(Task inputs)

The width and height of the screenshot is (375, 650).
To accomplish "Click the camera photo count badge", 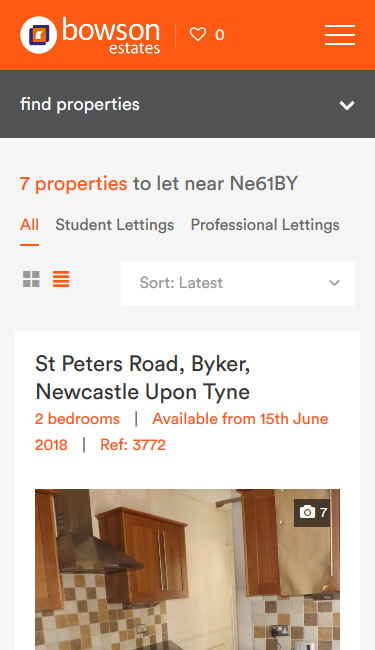I will [x=313, y=513].
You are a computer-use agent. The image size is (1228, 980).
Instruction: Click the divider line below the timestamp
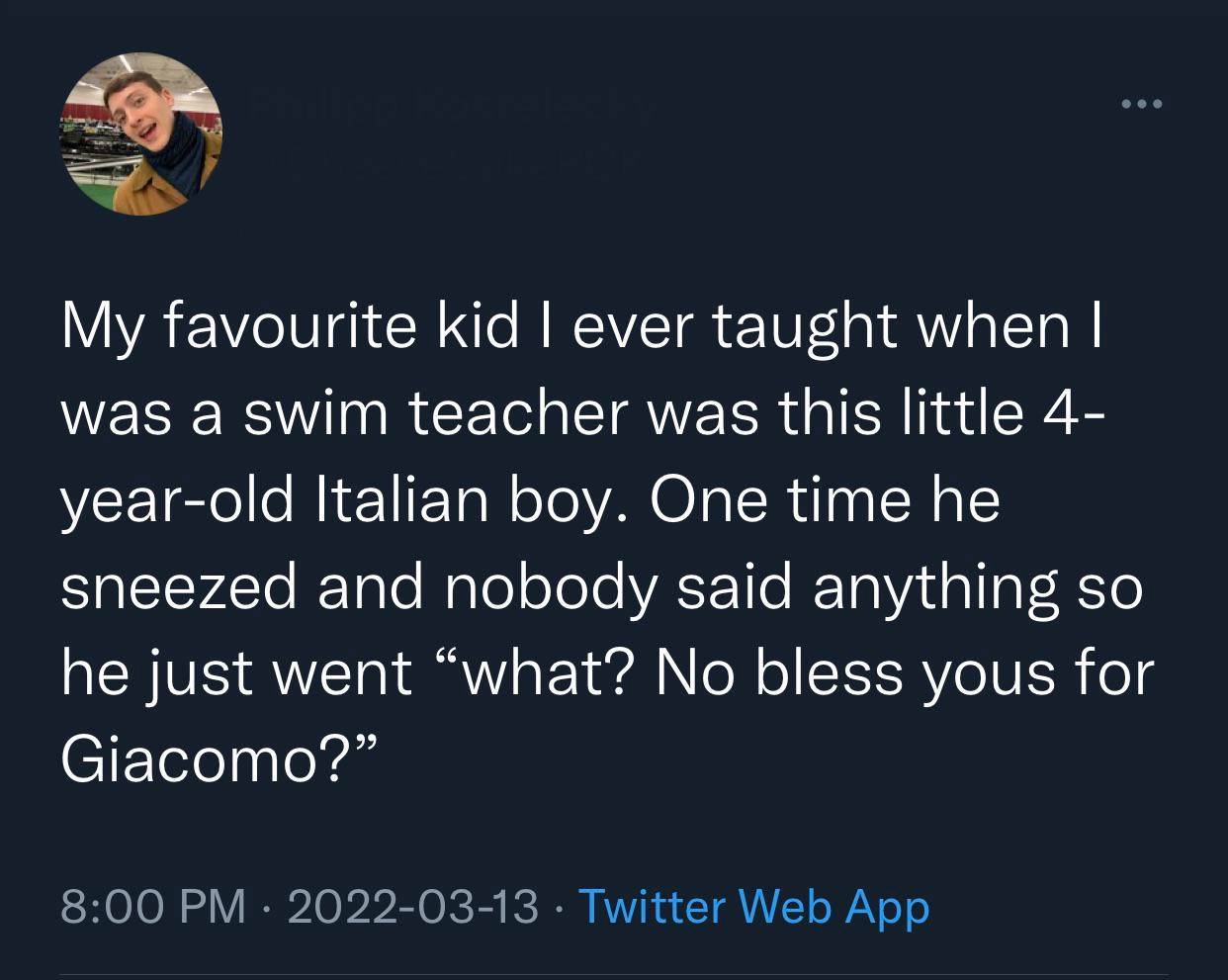click(x=614, y=976)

(End Task inputs)

About this task >> What is the exact wording of the lines from the one bearing "Instruction: Click the" through the final line of the records above? Write it out without the pictures.

Answer box >>
Instruction: Click the divider line below the timestamp
click(x=614, y=976)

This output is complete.